(Collected data entries)
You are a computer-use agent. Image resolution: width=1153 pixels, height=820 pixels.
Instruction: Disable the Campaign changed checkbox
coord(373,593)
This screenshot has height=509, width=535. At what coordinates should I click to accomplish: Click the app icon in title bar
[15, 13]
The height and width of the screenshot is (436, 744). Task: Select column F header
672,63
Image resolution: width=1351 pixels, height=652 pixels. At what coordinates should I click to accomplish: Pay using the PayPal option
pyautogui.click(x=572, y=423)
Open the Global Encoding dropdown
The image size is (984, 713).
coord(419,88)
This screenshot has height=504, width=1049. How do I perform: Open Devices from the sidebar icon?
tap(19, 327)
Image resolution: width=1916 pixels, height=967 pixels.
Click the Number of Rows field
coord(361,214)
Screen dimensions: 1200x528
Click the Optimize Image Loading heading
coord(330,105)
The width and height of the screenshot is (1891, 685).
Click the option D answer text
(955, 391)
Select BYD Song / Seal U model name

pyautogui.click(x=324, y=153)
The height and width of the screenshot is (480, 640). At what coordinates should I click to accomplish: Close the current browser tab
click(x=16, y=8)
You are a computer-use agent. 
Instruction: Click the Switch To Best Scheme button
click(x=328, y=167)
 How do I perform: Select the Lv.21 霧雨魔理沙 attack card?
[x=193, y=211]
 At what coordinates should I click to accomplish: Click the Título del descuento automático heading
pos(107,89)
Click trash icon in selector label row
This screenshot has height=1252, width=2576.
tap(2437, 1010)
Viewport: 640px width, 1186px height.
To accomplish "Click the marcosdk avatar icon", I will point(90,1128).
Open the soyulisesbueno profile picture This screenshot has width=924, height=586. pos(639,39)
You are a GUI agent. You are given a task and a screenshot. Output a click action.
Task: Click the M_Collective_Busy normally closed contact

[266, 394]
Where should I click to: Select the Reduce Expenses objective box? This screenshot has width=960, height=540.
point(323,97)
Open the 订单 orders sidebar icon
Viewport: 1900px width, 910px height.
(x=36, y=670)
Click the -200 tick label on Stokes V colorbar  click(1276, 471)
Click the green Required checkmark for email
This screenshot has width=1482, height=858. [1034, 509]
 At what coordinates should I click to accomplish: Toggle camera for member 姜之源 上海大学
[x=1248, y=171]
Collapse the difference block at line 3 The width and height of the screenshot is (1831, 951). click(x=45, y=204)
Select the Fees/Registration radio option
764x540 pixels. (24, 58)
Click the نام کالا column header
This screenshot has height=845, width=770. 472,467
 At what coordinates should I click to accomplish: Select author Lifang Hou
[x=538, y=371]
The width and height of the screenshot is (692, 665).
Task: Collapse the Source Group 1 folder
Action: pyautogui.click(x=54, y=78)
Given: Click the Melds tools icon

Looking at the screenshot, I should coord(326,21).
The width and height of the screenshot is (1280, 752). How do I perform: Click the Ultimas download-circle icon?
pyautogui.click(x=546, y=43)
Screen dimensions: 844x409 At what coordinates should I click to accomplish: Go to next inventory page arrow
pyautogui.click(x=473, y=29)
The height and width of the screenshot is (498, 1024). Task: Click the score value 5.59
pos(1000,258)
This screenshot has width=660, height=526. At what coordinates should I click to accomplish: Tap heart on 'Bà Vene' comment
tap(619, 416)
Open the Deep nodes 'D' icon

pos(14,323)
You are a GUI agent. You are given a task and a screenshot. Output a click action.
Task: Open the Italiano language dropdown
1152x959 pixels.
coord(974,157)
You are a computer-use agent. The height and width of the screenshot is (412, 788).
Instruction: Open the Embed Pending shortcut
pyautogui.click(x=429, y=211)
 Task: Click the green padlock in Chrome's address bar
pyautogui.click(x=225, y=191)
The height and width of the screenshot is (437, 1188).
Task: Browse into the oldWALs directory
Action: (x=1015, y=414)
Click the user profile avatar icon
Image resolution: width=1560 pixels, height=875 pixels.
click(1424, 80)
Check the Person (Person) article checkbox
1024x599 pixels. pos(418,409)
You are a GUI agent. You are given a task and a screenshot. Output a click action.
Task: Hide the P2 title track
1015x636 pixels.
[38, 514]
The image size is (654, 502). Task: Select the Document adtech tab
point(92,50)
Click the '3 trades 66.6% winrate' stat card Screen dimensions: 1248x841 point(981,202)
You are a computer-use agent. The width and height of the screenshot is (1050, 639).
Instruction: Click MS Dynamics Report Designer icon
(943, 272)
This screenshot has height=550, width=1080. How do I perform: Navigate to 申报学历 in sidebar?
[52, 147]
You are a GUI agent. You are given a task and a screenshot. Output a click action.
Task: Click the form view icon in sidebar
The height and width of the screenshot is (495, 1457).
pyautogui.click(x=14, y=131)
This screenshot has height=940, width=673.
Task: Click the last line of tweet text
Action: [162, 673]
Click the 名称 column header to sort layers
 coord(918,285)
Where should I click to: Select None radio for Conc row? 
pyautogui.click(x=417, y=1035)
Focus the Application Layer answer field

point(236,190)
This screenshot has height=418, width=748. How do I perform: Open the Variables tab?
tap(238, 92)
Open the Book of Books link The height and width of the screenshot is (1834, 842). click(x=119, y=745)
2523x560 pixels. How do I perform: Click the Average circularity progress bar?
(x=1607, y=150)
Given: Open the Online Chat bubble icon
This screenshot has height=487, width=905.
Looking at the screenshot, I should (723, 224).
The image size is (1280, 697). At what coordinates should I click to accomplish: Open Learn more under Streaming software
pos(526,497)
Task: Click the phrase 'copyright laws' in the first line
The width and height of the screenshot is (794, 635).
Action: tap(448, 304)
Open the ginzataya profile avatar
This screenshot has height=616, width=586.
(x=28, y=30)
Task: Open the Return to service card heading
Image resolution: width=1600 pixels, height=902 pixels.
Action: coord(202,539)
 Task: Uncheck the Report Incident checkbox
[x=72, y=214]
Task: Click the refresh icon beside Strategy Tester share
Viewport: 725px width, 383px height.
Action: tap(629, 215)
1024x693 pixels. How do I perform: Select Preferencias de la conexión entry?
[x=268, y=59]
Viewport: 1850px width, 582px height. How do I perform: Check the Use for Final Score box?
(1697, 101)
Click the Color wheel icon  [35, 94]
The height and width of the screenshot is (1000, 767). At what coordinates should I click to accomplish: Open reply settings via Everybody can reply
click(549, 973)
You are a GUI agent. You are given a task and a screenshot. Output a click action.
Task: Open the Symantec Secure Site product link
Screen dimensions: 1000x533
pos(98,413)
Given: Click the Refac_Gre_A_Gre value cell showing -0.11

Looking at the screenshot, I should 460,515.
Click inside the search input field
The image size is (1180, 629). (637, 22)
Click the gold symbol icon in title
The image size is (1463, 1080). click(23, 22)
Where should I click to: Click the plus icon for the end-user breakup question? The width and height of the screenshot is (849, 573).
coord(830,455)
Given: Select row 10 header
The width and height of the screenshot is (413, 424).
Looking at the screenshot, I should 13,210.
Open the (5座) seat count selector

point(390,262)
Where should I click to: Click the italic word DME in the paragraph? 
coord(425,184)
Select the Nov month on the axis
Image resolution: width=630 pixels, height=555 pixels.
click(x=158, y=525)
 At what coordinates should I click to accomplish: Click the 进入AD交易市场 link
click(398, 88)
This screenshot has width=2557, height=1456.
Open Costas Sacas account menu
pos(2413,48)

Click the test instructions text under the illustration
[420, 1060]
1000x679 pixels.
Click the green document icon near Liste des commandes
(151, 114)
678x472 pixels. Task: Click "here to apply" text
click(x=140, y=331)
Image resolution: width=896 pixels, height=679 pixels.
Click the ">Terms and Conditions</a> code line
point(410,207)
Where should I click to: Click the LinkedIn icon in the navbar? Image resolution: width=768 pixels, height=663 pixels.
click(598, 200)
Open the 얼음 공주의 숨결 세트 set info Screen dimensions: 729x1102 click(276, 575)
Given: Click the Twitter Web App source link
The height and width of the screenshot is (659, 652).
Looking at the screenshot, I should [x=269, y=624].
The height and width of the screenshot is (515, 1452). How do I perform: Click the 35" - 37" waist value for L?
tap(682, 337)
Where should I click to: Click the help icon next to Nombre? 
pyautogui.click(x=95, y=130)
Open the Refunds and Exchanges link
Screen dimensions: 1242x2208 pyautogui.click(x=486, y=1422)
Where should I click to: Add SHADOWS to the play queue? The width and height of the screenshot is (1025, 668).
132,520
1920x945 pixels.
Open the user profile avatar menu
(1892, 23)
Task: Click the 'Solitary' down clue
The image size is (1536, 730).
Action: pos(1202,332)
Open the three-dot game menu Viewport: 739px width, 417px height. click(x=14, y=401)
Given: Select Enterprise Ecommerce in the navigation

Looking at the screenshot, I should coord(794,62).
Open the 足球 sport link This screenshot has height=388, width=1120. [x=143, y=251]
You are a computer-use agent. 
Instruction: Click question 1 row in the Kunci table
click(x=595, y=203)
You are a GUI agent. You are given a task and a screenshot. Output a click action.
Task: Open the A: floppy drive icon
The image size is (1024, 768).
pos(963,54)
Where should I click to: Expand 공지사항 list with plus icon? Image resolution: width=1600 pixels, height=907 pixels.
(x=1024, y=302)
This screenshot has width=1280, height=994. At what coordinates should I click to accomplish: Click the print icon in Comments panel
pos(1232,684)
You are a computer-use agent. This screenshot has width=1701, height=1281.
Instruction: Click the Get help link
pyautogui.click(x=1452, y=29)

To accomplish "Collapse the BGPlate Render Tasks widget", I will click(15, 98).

→ Brief
Return exactly the lines from the line bearing "The image size is (1024, 768)." to the end of the records, inclusive of both; include no other lines.

→ Output of the task
The image size is (1024, 768).
pos(963,54)
Where should I click to: Expand 공지사항 list with plus icon? Image resolution: width=1600 pixels, height=907 pixels.
(x=1024, y=302)
This screenshot has width=1280, height=994. At what coordinates should I click to accomplish: Click the print icon in Comments panel
pos(1232,684)
You are a computer-use agent. This screenshot has width=1701, height=1281.
Instruction: Click the Get help link
pyautogui.click(x=1452, y=29)

To accomplish "Collapse the BGPlate Render Tasks widget", I will click(15, 98).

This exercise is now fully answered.